The Times just borrowed $250 million from Mexican billionaire Carlos Slim, as anticipated. The interest rate? 14 percent. I pay less on my credit cards. Even more sad?

The money isn't enough.

The Times will give quite a bit for the honor of an investment from Slim, whose success has been chalked up to, variously, the sackfuls of money he delivered to Mexico's then-ruling party in the early 1990s, the pushing away of competitors by that party, the high prices his company charged in an impoverished telecom market (thanks again to said party), allowing his country's communications infrastructure to languish, and leveraging his Mexican monopoly into other businesses abroad.

In addition to a 14 percent interest rate —higher than one gossip-grubbing blogger's non-teaser credit card rates of 9 and 10 percent — the paper is giving Slim warrants that could be converted into stock controlling 17 percent of the Times Company, making him the third-largest shareholder behind the Sulzberger family and Harbinger Capital, with roughly 20 percent each.

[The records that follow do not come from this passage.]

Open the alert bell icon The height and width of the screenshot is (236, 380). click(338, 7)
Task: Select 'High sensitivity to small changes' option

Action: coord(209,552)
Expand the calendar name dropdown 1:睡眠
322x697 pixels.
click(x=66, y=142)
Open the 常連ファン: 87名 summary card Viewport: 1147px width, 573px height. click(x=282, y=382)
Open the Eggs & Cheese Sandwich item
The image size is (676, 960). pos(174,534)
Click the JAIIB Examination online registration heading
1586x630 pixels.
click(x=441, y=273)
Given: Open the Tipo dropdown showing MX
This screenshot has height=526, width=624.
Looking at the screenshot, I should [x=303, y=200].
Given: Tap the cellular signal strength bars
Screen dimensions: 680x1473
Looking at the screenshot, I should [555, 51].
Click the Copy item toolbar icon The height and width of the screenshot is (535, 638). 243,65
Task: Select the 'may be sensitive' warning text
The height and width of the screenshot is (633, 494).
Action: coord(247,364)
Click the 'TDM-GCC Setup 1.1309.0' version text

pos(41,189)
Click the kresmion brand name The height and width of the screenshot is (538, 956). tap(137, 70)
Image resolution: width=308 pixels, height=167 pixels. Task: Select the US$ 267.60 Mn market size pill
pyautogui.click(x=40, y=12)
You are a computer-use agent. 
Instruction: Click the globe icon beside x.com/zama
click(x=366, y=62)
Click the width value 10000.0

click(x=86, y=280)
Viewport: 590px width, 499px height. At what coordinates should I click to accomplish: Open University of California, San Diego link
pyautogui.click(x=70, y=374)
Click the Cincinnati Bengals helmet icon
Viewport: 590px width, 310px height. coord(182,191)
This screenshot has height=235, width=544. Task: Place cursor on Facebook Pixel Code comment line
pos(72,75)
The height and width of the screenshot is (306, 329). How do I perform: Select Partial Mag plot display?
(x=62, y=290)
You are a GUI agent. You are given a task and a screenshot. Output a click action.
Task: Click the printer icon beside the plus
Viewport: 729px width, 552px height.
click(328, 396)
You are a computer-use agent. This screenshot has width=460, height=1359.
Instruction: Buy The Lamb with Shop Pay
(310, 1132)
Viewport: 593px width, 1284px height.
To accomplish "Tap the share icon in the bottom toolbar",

The Times treats the conversion of these warrants, priced slightly below the recent stock price, as fait accompli in its coverage:

Mr. Slim will receive no representation on the company's board or any shares with special voting rights like those of the Sulzberger family, which controls the company. Nonetheless, when Mr. Slim exercises the warrants, he will be among the largest single shareholders in the Times Company, owning up to 17 percent of the common shares outstanding.

(Emphasis added.)

Though Slim's cash can be used in place of a $400 million credit line expiring in May (and never fully tapped), the Times will still owe another $249 million in 2010. And the company's revenue fell more than three times as steeply as its costs in the first nine months of 2008. Since then, the advertising market has only gotten worse, and 2009 promises to be especially brutal. Even if the Times Company can mortgage its office and sell off assets like About.com, it will eventually need to bring expenses in line with sales. Barring a miraculous market recovery, it's hard to see how the Times Company does that without the newsroom layoffs it said were no longer in the cards.